Ark. Const, art. 19, § 13(a).

In addition, Arkansas statutes provide for the maximum rate of interest to be charged in this state based on Article 19, § 13 of the Arkansas Constitution and prohibit charging a usurious rate of interest, which is an interest rate in excess of the maximum rate. See Ark. Code Ann. §§ 4-57-104 - 4-57-105 (Repl. 2001).

It is apparent to this court that what this case entails is a question of law and whether RCE violated the laws of Arkansas so as to invoke the terms of Old Republic’s bond. While Old Republic and the Board would like to limit liability to violations of the Check-Cashers Act and the Board’s Rules and Regulations, which were not yet adopted when the bond was issued in 1999, the *147plain reading of the bond language is not so limited. It protects against loss or damage suffered by any person resulting from RCE’s violation of the “applicable laws of the State [of] Arkansas.” Without question, a violation of this state’s usury laws is a violation of an applicable law of Arkansas.

Old Republic remonstrates and urges that it was entitled to rely on the Check-Cashers Act, which was enacted in 1999, before this court cast doubt on its constitutionality in our Luebbers decision in 2001. We do not view that Act as affording Old Republic blanket protection for purposes of the 1999 bond. The usury laws of this state, including what constitutes interest or fees, have been part of our constitution, statutory law, and case law for decades. See Ark. Const, art. 19, § 13(a); Ark. Code Ann. §§ 4-57-104 to -105 (Repl. 2001); see, e.g., Schuck v. Murdock Acceptance Corp., 220 Ark. 56, 247 S.W.2d 1 (1952). It was incumbent upon Old Republic to know and abide by the clear public policy of this state as expressed by the Arkansas people in the Arkansas Constitution regardless of one legislative act (the Check-Casher Act) that runs counter to that public policy. Old Republic did not do so, and by this failure, it violated the laws of this state and became liable under the bond.

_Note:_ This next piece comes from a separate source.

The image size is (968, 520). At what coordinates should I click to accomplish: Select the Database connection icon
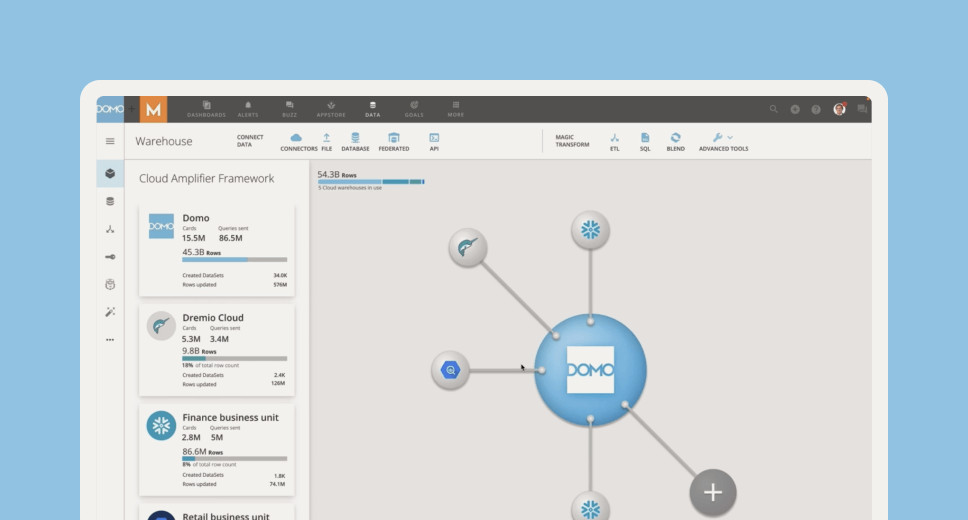355,138
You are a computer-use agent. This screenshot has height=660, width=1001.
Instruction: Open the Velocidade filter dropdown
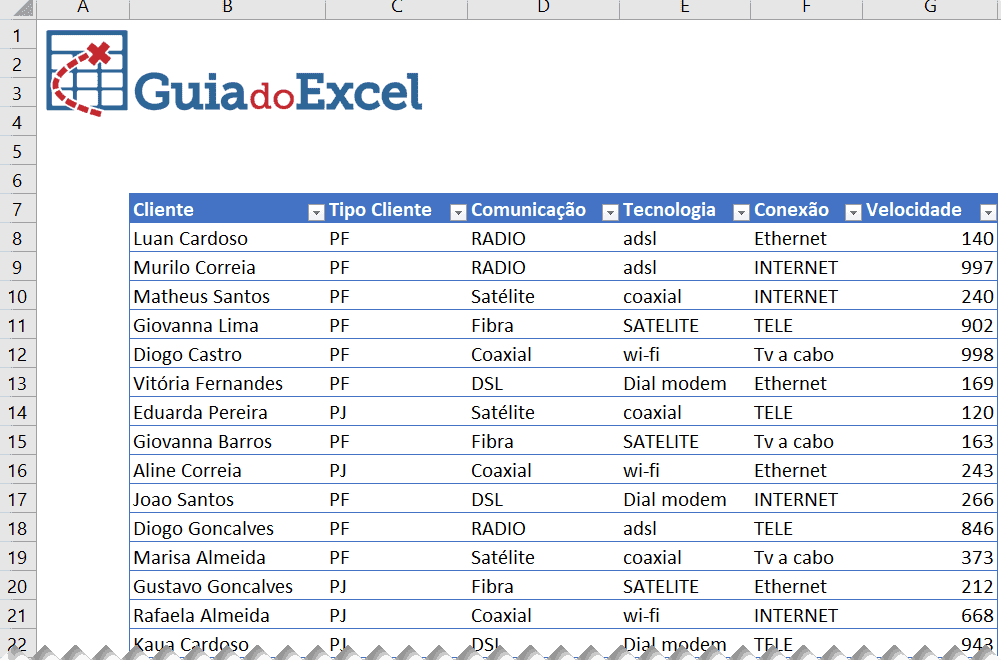pos(988,212)
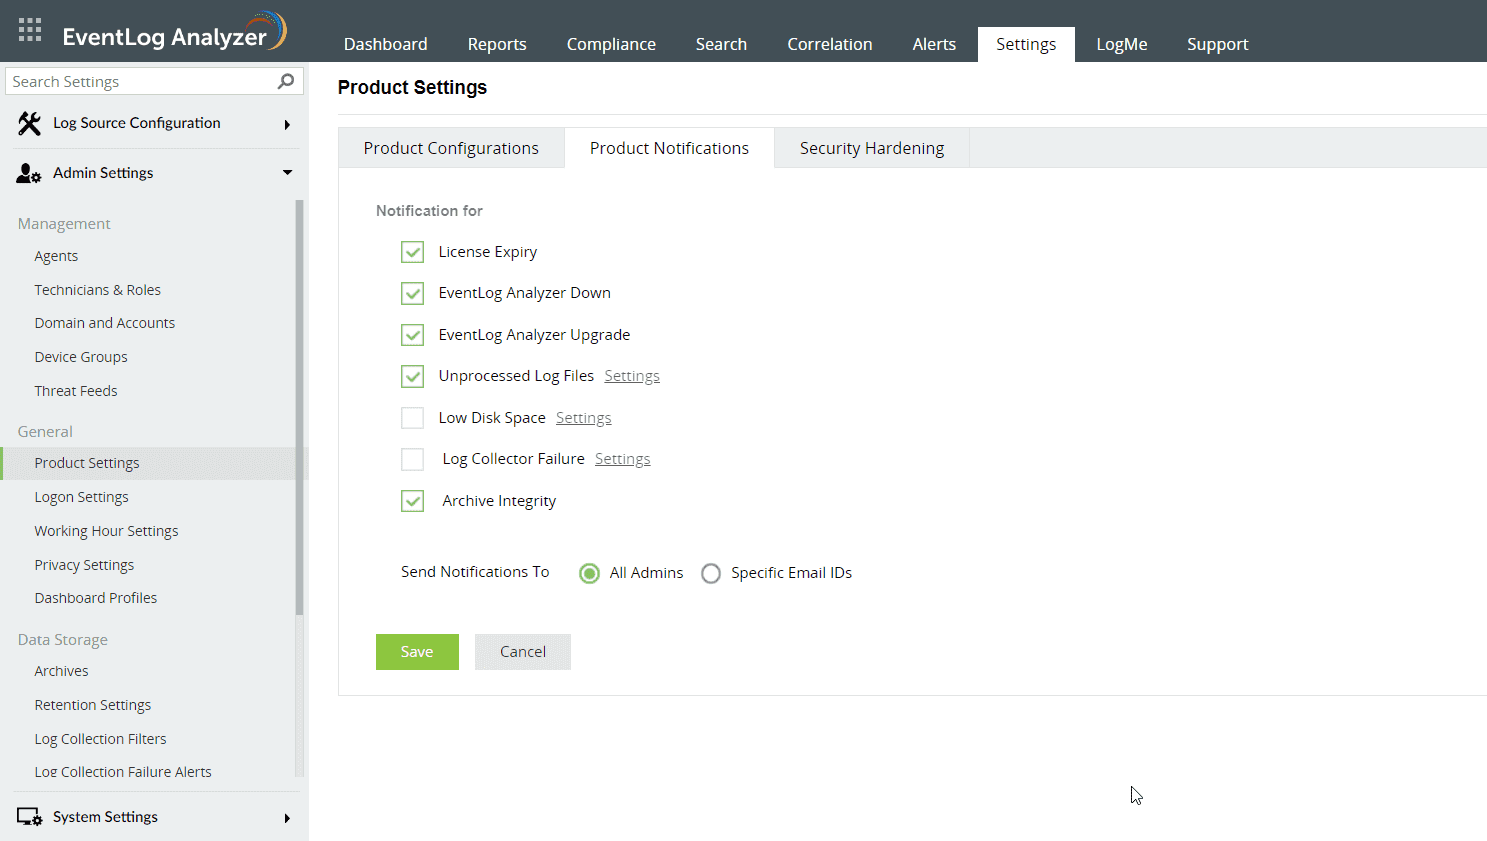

We conclude that the Board’s decision is at odds with the clear language of the Old Republic bond because this state’s anti-usury policy as expressed by Article 19, § 13 of the Arkansas Constitution has been violated. Hence, substantial evidence does not support the Board’s decision. We further hold that by violating the Arkansas Constitution, the applicable laws of this state were violated irrespective of whether the Check-Cashers Act provided that check-casher fees were not interest. See Ark. Code Ann. § 23-52-104(b) (Repl. 2000), declared unconstitutional by Leubbers v. Money Store, Inc., supra. Accordingly, Old Republic is liable to McGhee under the bond.

We reverse the order of the Arkansas Board of Collection Agencies and remand to the Board for further action with regard to the surety bond and McGhee’s claim in accordance with this opinion.

Administrative decision reversed and remanded; circuit court affirmed.